* [Given text]:
● ● ● ●
= Irish republican legitimism =

Political position within Irish republicanism

Irish republican legitimism denies the legitimacy of the political entities of the Republic of Ireland and Northern Ireland and posits that the pre-partition Irish Republic continues to exist. It is a more extreme form of Irish republicanism, which denotes rejection of all British rule in Ireland. The concept shapes aspects of, but is not synonymous with, abstentionism.

==Historical development==
Republican legitimists adopt a traditional Irish republican analysis that views the Irish Republic as proclaimed "in arms" during the 1916 Easter Rising as the sole legitimate authority on the island of Ireland. This view is partly shared by all significant political parties in the present-day Republic of Ireland, who believe the secessionist and abstentionist First Dáil, which "ratified" the Republic proclaimed in 1916, is a predecessor to the current, internationally recognised, Dáil, the lower house of the Irish Parliament.

It is on the issue of the 1921 Anglo-Irish Treaty that republican legitimism departs from mainstream constitutional understanding. It views the Anglo-Irish Treaty as incompatible with the Irish Republic and thus null and void. Although the Treaty was endorsed by the majority of TDs of the Second Dáil, republican legitimists argue that the vote was invalid as all TDs had, prior to their election, taken a solemn oath to defend the Irish Republic, and that people could not possibly express their true desires on the treaty, as the British Prime Minister David Lloyd George claimed that an "immediate and terrible war" would occur if it was not accepted.

On the basis of these views, republican legitimism argued that:
- all Irish parliaments convened since the Second Dáil in 1921 are illegitimate as they were established by a piece of British legislation, the Irish Free State (Agreement) Act 1922.
- The First Dáil passed a resolution which provided that if enemy action ever succeeded in preventing the Dáil from functioning democratically, the Army should have the power to proclaim an Emergency Government;
- the 64 TDs who voted for the Treaty in 1922 had violated their oath to the Irish Republic and abdicated their legitimacy;
- The Second Dáil had never formally dissolved itself.
● ● ● ●
* [Problems to work on]:
A) According to the passage on Irish republican legitimism, which piece of British legislation established the Irish parliaments convened since the Second Dáil?
B) Copy, word for word, the stretch of the passage on Irish republican legitimism from "It is on the" through "was not accepted.".
The data that comes next has no connection to the passage on Irish republican legitimism.

* [Available data]:
● ● ● ●
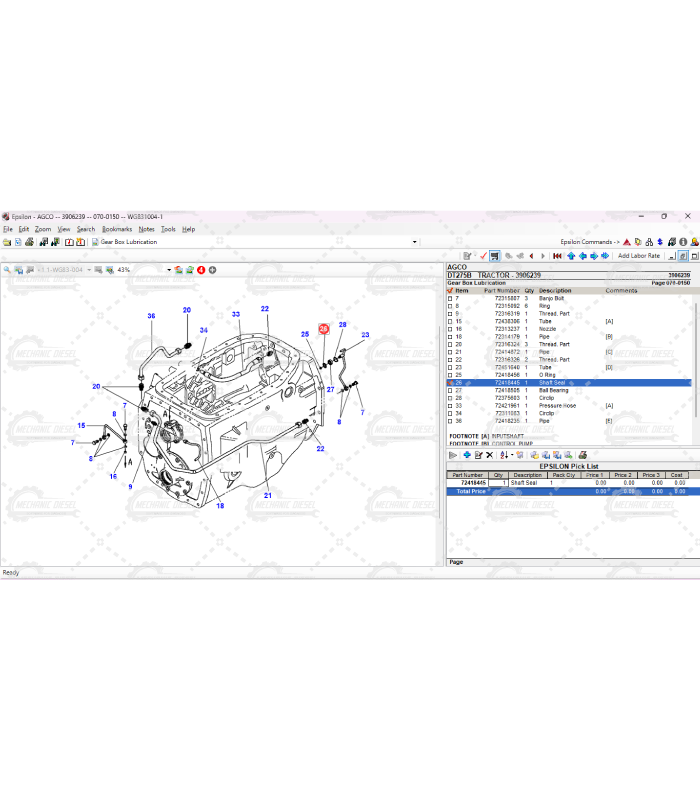The height and width of the screenshot is (800, 700).
Task: Open the zoom percentage 43% dropdown
Action: 168,270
● ● ● ●
* [Final results]:
A) The Irish Free State (Agreement) Act 1922.

B)
It is on the issue of the 1921 Anglo-Irish Treaty that republican legitimism departs from mainstream constitutional understanding. It views the Anglo-Irish Treaty as incompatible with the Irish Republic and thus null and void. Although the Treaty was endorsed by the majority of TDs of the Second Dáil, republican legitimists argue that the vote was invalid as all TDs had, prior to their election, taken a solemn oath to defend the Irish Republic, and that people could not possibly express their true desires on the treaty, as the British Prime Minister David Lloyd George claimed that an "immediate and terrible war" would occur if it was not accepted.